Desperate Times, Desperate Measures: Civil Disobedience and the Rule of Law

By Jessica PishkoFebruary 11, 2014

Desperate Times, Desperate Measures: Civil Disobedience and the Rule of Law

Civil Disobedience by Lewis Perry

ON JULY 8, 2013, inmates at Pelican Bay State Prison in Northern California initiated a hunger strike to protest the conditions and overuse of SHUs (Segregated Housing Units). Inmates confined to the SHU are kept in a windowless room for up to 23 hours a day; some have been in the SHU for decades, despite clear and mounting evidence that solitary confinement causes definitive psychological harm and is tantamount to torture. Within a few weeks, some 30,000 prisoners all over California participated in the hunger strike. The movement issued a list of demands, including such reasonable items like ending long-term solitary confinement, permitting inmates a weekly phone call, and providing adequate food.

[GIVEN INFORMATION]
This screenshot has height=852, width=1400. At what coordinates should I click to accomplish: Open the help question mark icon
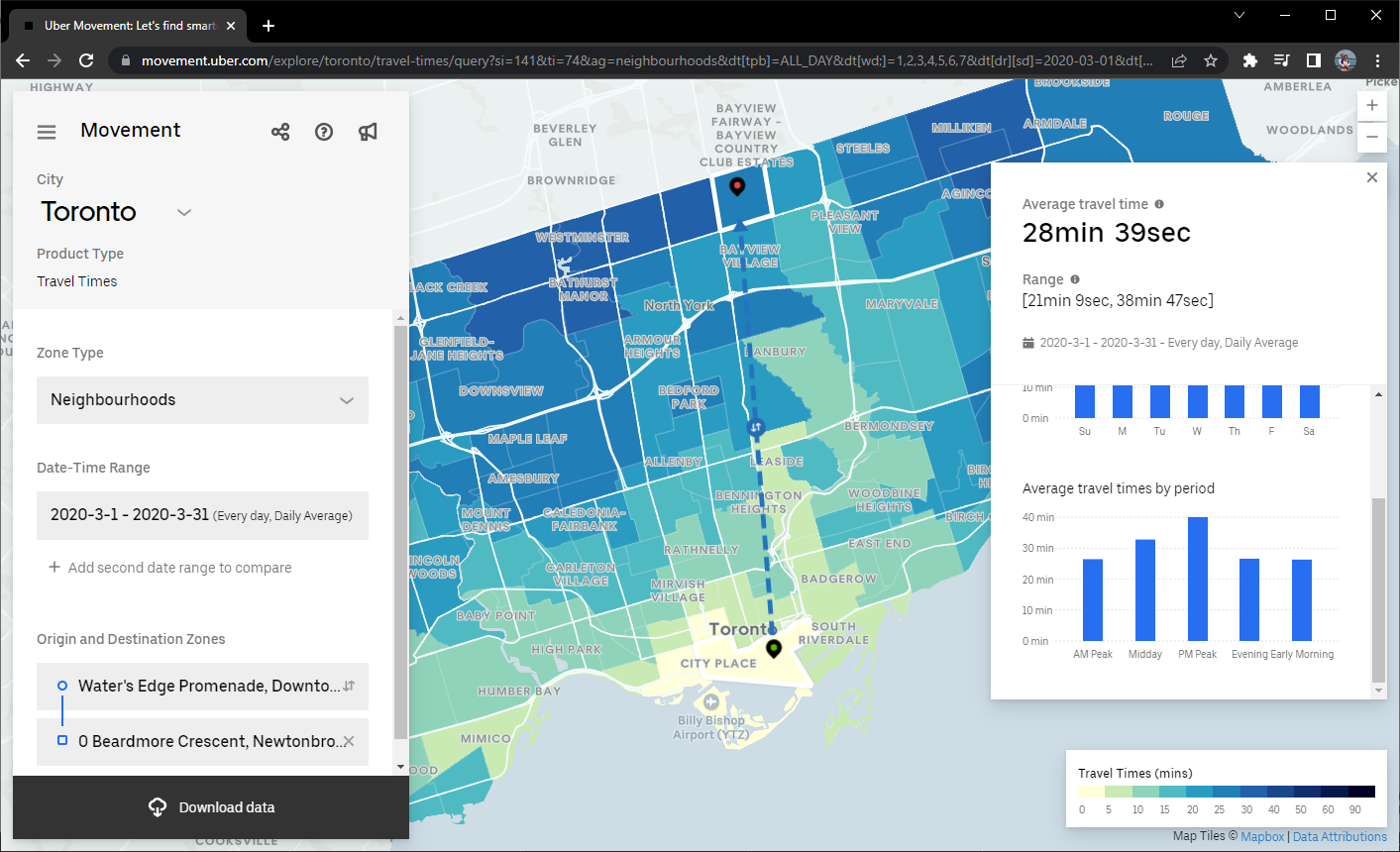[x=324, y=132]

[REQUEST]
Please carry on the essay on civil disobedience and the rule of law from its last sentence about the Pelican Bay hunger strikers' demands.

[ANSWER TO THIS EXERCISE]
Wilbert Rideau, the well known editor of The Angolite and someone who suffered innumerable injustices under racist penal policies — including over a decade in solitary — eloquently defended the Pelican Bay hunger strikers in a New York Times editorial this summer. He writes that prisoners, who have so much to lose and are unlikely to succeed, still protest because they are “made desperate by the lack of options to address their grievances.” For an inmate in solitary, denied access to writing materials and unable to vote, hunger strikes are the only way to bring to light conditions about which people on the outside lack information. Such protests seem like the epitome of civil disobedience, and as Lewis Perry suggests in his book Civil Disobedience: An American Tradition — they demonstrate the link between civil disobedience, citizenship, and the rule of law.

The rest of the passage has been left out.